**Teks sumber**
::::
Gambar 1. Sosok Inyiak Canduang

INYIAK CANDUANG — ALIM ULAMA DARI MINANGKABAU

Habib al Rahim
6 min readDec 19, 2022

--

Salah seorang alim ulama legendaris dari Ranah Minangkabau adalah Syekh Sulaiman Ar-Rasuli. Sosok yang kerap disebut sebagai Inyiak Canduang itu lahir pada tanggal 10 Desember 1871 di Canduang, Kecamatan Canduang, Kabupaten Agam, Sumatera Barat. Anak dari pasangan Angku Mudo Muhammad Rasul dan Siti Buliah. Ayahnya seorang ulama muda wilayah Canduang.
::::
(Entri penunjukan kata dan elemen)
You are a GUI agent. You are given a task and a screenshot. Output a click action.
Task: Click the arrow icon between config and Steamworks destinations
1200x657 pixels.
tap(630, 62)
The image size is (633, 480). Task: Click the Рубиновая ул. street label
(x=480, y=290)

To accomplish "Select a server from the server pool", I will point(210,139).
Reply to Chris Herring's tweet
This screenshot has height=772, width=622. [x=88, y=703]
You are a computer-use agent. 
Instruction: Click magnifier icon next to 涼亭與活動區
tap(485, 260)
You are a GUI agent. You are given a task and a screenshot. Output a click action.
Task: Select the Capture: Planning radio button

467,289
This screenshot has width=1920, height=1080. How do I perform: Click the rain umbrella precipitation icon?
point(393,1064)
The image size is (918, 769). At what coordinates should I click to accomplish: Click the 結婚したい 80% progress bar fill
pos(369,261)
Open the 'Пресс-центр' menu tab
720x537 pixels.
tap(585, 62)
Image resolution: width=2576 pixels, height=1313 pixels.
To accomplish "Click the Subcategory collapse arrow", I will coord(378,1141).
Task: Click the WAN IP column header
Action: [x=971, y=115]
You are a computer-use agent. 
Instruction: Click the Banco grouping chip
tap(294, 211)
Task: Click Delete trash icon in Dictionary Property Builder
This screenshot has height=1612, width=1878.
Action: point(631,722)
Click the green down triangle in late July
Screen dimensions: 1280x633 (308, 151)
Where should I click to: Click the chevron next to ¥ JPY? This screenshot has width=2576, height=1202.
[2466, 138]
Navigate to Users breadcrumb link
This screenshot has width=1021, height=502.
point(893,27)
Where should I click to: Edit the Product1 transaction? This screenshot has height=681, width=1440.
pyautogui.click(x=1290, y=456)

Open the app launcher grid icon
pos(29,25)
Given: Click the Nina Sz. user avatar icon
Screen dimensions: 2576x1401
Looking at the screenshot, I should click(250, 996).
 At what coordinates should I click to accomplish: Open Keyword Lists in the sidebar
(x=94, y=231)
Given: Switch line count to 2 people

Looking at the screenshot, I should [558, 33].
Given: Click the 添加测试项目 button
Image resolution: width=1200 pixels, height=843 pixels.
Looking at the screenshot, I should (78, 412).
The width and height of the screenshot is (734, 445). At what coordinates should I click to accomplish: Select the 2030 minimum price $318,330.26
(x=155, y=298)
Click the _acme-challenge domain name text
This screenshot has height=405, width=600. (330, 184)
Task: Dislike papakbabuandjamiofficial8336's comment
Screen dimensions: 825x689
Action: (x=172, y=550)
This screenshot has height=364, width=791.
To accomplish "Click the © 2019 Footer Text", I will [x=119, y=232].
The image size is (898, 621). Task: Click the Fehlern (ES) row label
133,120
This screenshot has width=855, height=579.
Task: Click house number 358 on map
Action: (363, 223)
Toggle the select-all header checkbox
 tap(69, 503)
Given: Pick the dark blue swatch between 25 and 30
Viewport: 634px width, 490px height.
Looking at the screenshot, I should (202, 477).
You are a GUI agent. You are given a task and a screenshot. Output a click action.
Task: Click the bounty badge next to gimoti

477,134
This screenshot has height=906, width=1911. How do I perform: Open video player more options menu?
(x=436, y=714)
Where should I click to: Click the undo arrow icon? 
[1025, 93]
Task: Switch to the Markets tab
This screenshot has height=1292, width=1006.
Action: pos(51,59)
::::
**Tugas singkat 1**
Tentukan apakah setiap pernyataan berikut sesuai dengan teks tentang Inyiak Canduang. Jawab ya atau tidak dan kutip kata-kata teks yang menjadi penentunya. (a) Syekh Sulaiman Ar-Rasuli lahir di Kabupaten Agam. (b) Syekh Sulaiman Ar-Rasuli lahir pada tahun 1881. (c) Ayahnya adalah seorang pedagang.
**Tugas singkat 2**
Tuliskan lanjutan teks tentang Inyiak Canduang, dimulai setelah kalimat terakhir yang ditampilkan.
Data ini tidak berhubungan dengan teks tentang Inyiak Canduang.

**Jawaban tertulis 1**
(a) Ya: "lahir pada tanggal 10 Desember 1871 di Canduang, Kecamatan Canduang, Kabupaten Agam, Sumatera Barat"
(b) Tidak: "lahir pada tanggal 10 Desember 1871"
(c) Tidak: "Ayahnya seorang ulama muda wilayah Canduang."

**Jawaban tertulis 2**
Syekh Sulaiman telah mengenyam berbagai bangku halaqah pendidikan, mulai dari dalam negeri hingga melanglang buana ke luar negeri. Sebelum berusia 10 Tahun, ia mendapatkan pendidikan awal dari rumah yang diajarkan oleh Ayahnya Angku Mudo Muhammad Rasul yang merupakan seorang guru agama, ulama di Nagari Canduang.

Memasuki usia sepuluh tahun, Syekh Sulaiman belajar Al-Qur’an, Ilmu Tajwid dan Tahsin al-Qiraat kepada seorang guru, yaitu Syekh Abdurrahman. Tak puas sampai disitu, pendidikannya dilanjutkan dengan belajar membaca dan menulis huruf latin bersama sahabatnya, yaitu Angku Intan Nagari seorang anak dari Tuanku Lareh Canduang.

Belajar agama dan berbagai kajian kitab kuning selama 20 tahun tidak membuat Syekh Sulaiman Ar-Rasuli merasa puas. Baginya belajar itu adalah pendidikan seumur hidup. Harus ditempuh selama ruh masih dikandung badan. Saat tenaga dan pikiran masih bergairan mencari dan menemukan ilmu untuk diamalkan.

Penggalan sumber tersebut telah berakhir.